Resolving NO as per link posted below.

Failure!

https://www.surgehq.ai/blog/dalle-3-and-midjourney-fail-astral-codex-tens-image-generation-bet

@traders

predictedYES

Ugh that’s really annoying :/

📢Results within 1 Week from 1/4/2024 per Scott.

edited

predictedYES

@SirCryptomind whoah. Can we not wait a week? I put hours and hours into this over the last year

predictedYES

@Ernie also isn't chickening out a type of losing? If someone challenges you to a bet then refuses to show up and make their case, they just lose

@Ernie I assume these are the same answers given to Metaculus. If he changes his mind, I am sure he will email me.

predictedYES

@Ernie I would agree with waiting if there's a chance someone here will be able to get in touch with Chen. Does anyone think they can?

Unfortunately, the question really is about what Chen thinks, so I don't see how it can resolve to a non-N/A answer without getting an answer from him. I guess I don't buy that a non-response counts as a YES.

Is there actually a bet at this point between the two?

predictedNO

@SirCryptomind Did @ScottAlexander already check with Gary Marcus? From description:

If Edwin is unwilling to judge this, Gary Marcus will be used as the substitute

@MartinRandall I am just simply the messenger here, I emailed him and did what I always do with his answers.

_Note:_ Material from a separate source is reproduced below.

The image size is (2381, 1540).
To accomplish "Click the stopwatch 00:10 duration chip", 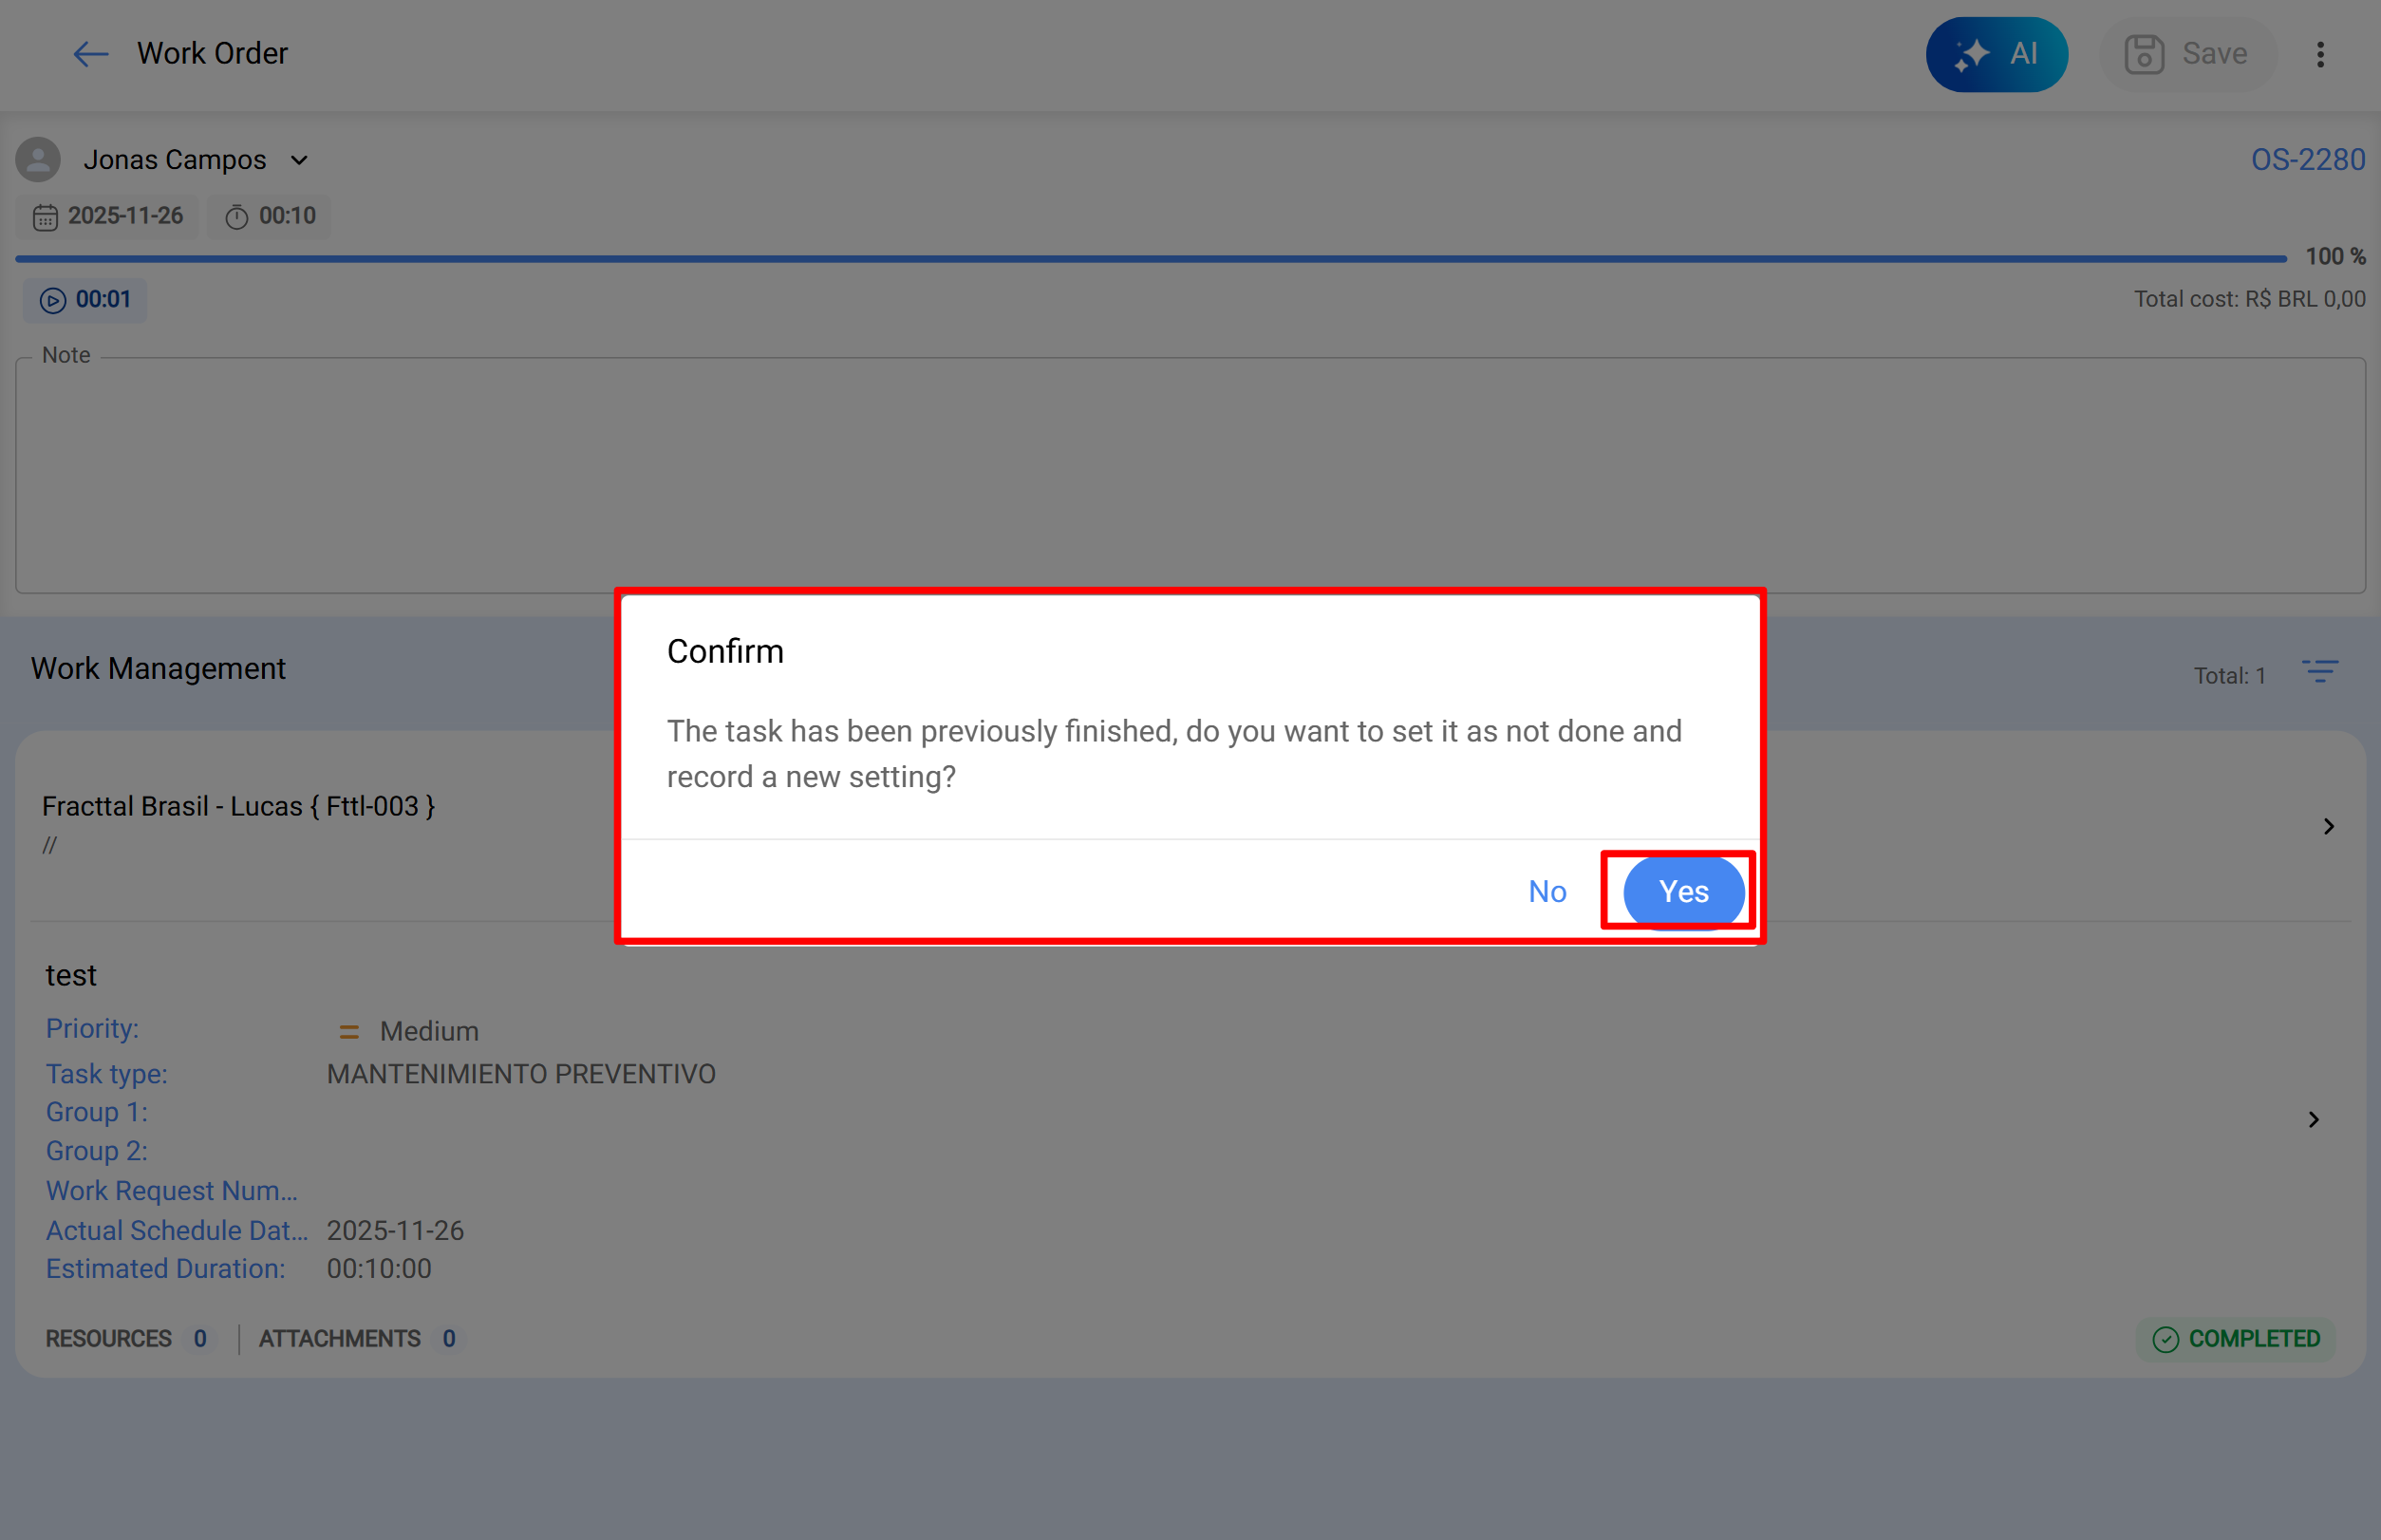I will 270,216.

I post thee email as proof and resolve and tell Metaculus if needed.

predictedNO

@SirCryptomind should resolve through a post:

Market will resolve according to Scott Alexander’s judgment, as given through future posts on Astral Codex Ten.

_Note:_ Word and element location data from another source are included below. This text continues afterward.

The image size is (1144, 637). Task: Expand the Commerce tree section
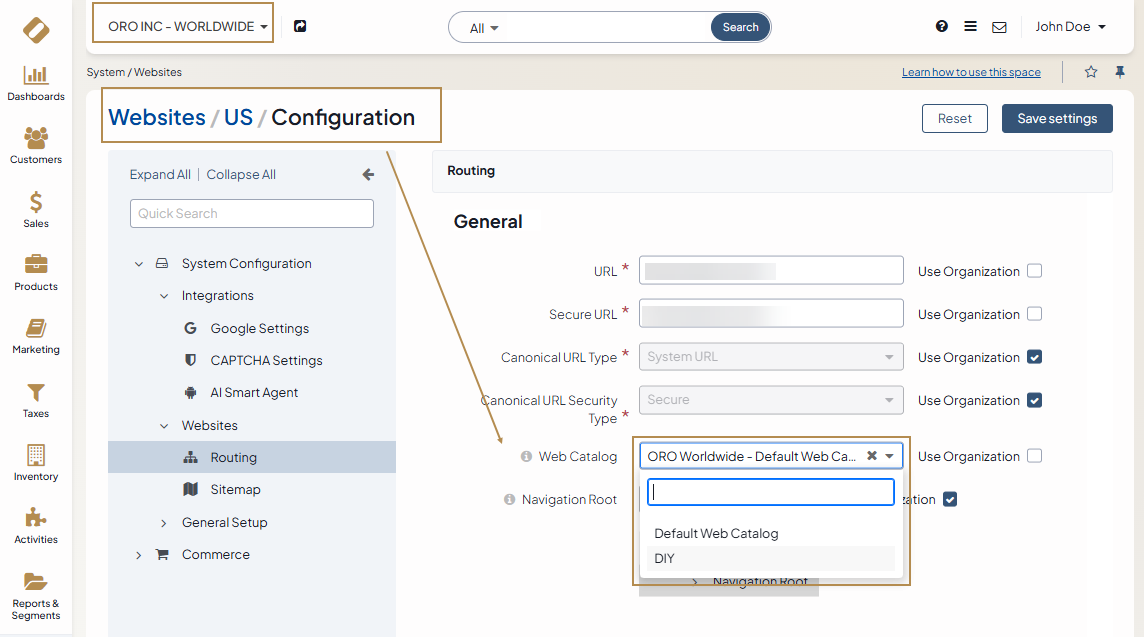(x=139, y=555)
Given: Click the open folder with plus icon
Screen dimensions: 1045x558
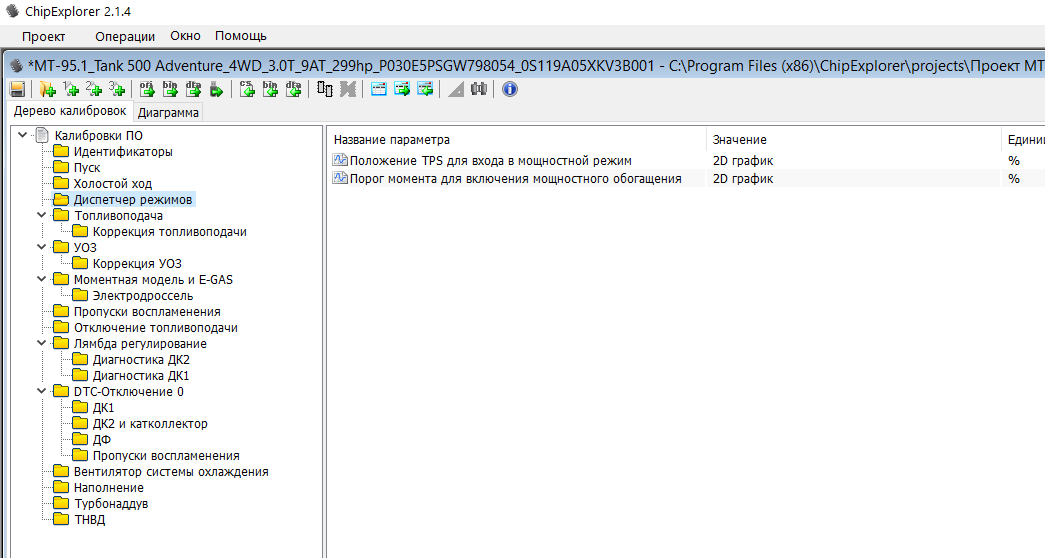Looking at the screenshot, I should pyautogui.click(x=46, y=89).
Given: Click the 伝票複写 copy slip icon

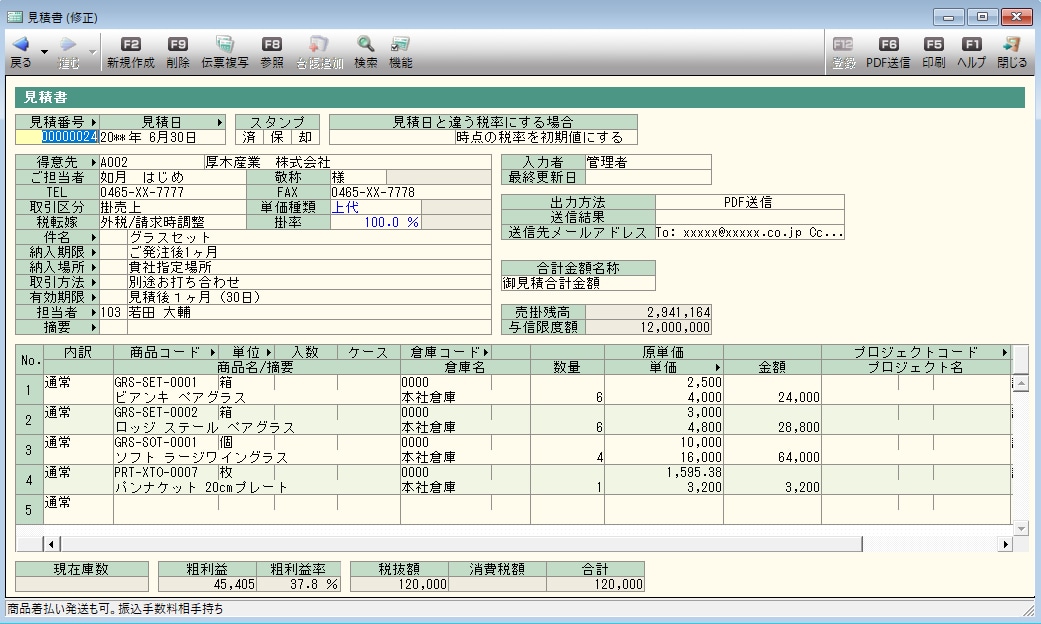Looking at the screenshot, I should point(225,45).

I would expect Scott to notice his backup plan while writing a post but perhaps not in an email.

Like I said, since becoming a mod and knowing Scott does not run ACX Bot , all the resolutions have come from him through email, not his ACT Posts/Email list.

https://discord.com/channels/915138780216823849/938171760237477998/1192467198611030116
Thread

Can't resolve yet!

predictedYES

I'm surprised this market is still at 68%. Do we think this is likely to happen in like the next two weeks, or do I misunderstand the criteria?

predictedYES

@ChrisPrichard

Market will resolve according to Scott Alexander’s judgment, as given through future posts on Astral Codex Ten.

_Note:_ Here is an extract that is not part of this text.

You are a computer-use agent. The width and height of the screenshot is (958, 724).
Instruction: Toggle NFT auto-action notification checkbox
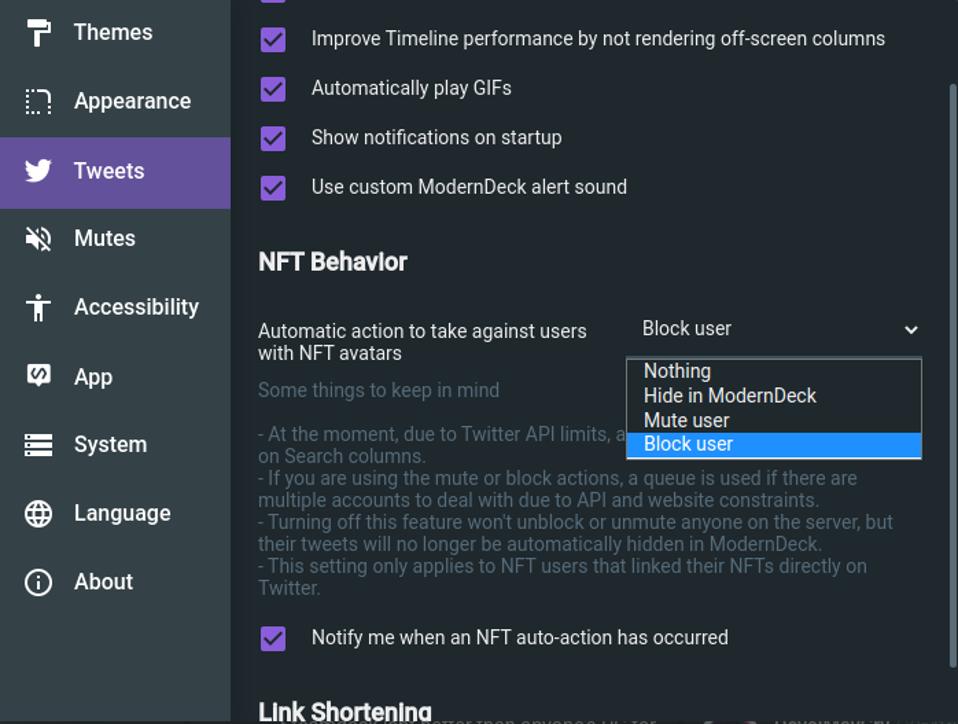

We won't know the result until Scott tells us, which will likely be in early 2024. The fact that we haven't heard anything yet is obviously still evidence for NO, but not strong evidence.

@chrisjbillington That's interesting! The deadline currently says Dec 31 2023. But maybe it would be extended past that to see if there's a future post on Astral Codex Ten?

predictedYES

@ChrisPrichard likely, yes. Market close dates aren't necessarily resolution deadlines, and since this pertains to Scott's annual predictions which he doesn't usually follow up on until later, it's likely the close date is just a placeholder and will either be extended or the market remain closed until resolution can be determined.